Иуда, появившись в их доме в первый раз, когда его прислал к ним Ваэнтруб, чтобы настроить новый компьютер, смотрел на нее так, словно после жизни в лесу он оказался в портретном зале Третьяковки — он не спускал с Валентины глаз… Понятное дело, что он влюбился. И хотя любовь его была как бы игрой, где было много места для шуток, общего интереса к компьютерным играм, откровенных бесед со стороны Иуды о своих уже реальных псевдолюбовных похождениях, но все равно Валя чувствовала рядом мужчину, готового в любую минуту доказать ей свое вполне конкретное чувство, пусть даже оно ограничивается рамками естественного влечения. Так случилось, что уже очень скоро она привыкла к его приходам в качестве компьютерщика-учителя, терпеливо объяснявшего ей смысл каждой клавиши, а впоследствии даже окунувшего ее с головой в дебри сложной терминологии и основных принципов работы «железа». «Чайник» в лице Валентины делал большие успехи и уже мог бы сам справляться с несложными входами и выходами из игр. Но ей почему-то было жаль потерять Иуду — веселого и остроумного партнера по этим же играм и интересного собеседника. И Кайтанов, выслушав ее, согласился с тем, чтобы Иуда навещал ее уже просто так, независимо от компьютера. Он настолько доверял ей, что не мог и мысли допустить о каких-то других отношениях, которые могли бы связывать его жену с этим большим кудрявым толстяком, скрашивающим ее дневное одиночество. Он не видел в этом ничего предосудительного, ничего дурного, хотя, если бы ему кто-нибудь из посторонних рассказал о таком «друге дома», он, не задумываясь, предположил бы наличие сексуальных игр между компьютерщиком и молодой женщиной. Тем более что формула отношений между мужчиной и женщиной, при которой внешность мужчины не играет никакой роли (он уже успел испытать это на себе), как нельзя лучше могла бы подойти и к Вале с Иудой.

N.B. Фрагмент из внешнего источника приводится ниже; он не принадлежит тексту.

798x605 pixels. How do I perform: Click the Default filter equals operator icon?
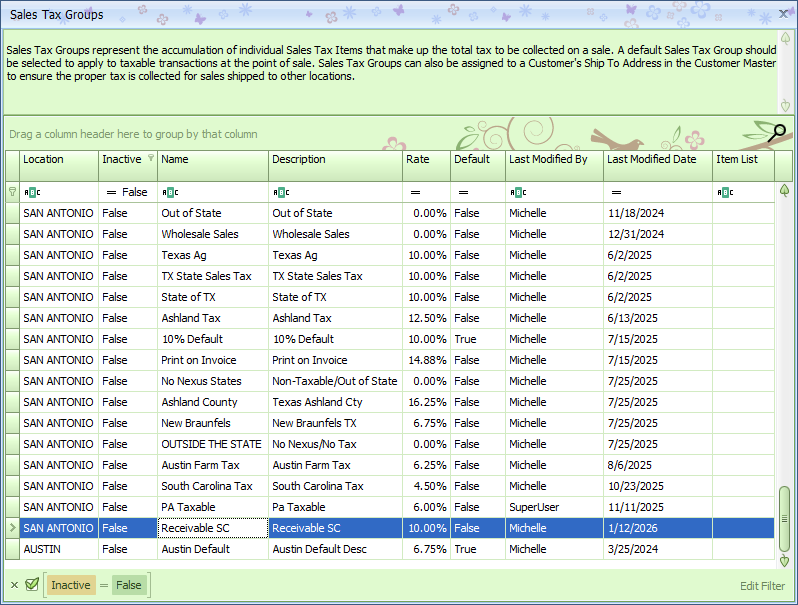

Иуда стал приходить к Вале почти каждый день. Кайтанов напрасно называл его «мебелью», Иуда обладал завидным интеллектом, и беседовать с ним можно было на самые разные темы. Но больше всего Валентину забавляли рассказы о его любовных похождениях, о девушках, с которыми он встречался и которые все как одна требовали от него денег. «Если спросить всех этих самочек, что им больше хочется — секса или денег, то девяносто девять процентов ответят в пользу „зеленых“, — сокрушался, качая своей круглой кудрявой головой, Иуда. — А я ведь половой гигант, я многое умею, и деньги в жизни не самое главное…» Свои рассказы он сдабривал солеными словечками, щедро сыпал современным подростковым сленгом и от души хохотал над своими же незадачливыми похождениями, сравнивая себя с Ламме Гудзаком. Почти всегда его бросали. И редко когда он сам давал понять своей очередной девушке, что не собирается больше встречаться с ней. Короче, этакий современный Казанова с той лишь разницей, что Казанова имел привлекательную внешность, а Иуда был «жирная бочка родила сыночка», как он сам себя обычно называл…
Полнота Иуды была не случайной. Этот большой тридцатилетний мальчик был классическим обжорой. Но ел не все подряд. Делая культ из еды, стремясь получить наслаждение от принятия пищи, он сам готовил и даже научил кое-чему Валентину. К продуктам он относился с трепетом, наделяя кочан капусты или копченый окорок такими эпитетами, каким позавидовал бы и Шарль Де Костер. Отказавшись еще в самом начале жизни с Кайтановым от домработницы, Валентина все делала по дому сама, но постепенно в приготовлении еды стал активнейшее участие принимать Иуда. Ему поручалась самая грязная и утомительная работа — чистить овощи, отбивать мясо и мыть посуду. Совместными усилиями была собрана неплохая библиотека по кулинарии, и Валентина очень скоро наряду с компьютерными премудростями познакомилась и с основными принципами и правилами готовки.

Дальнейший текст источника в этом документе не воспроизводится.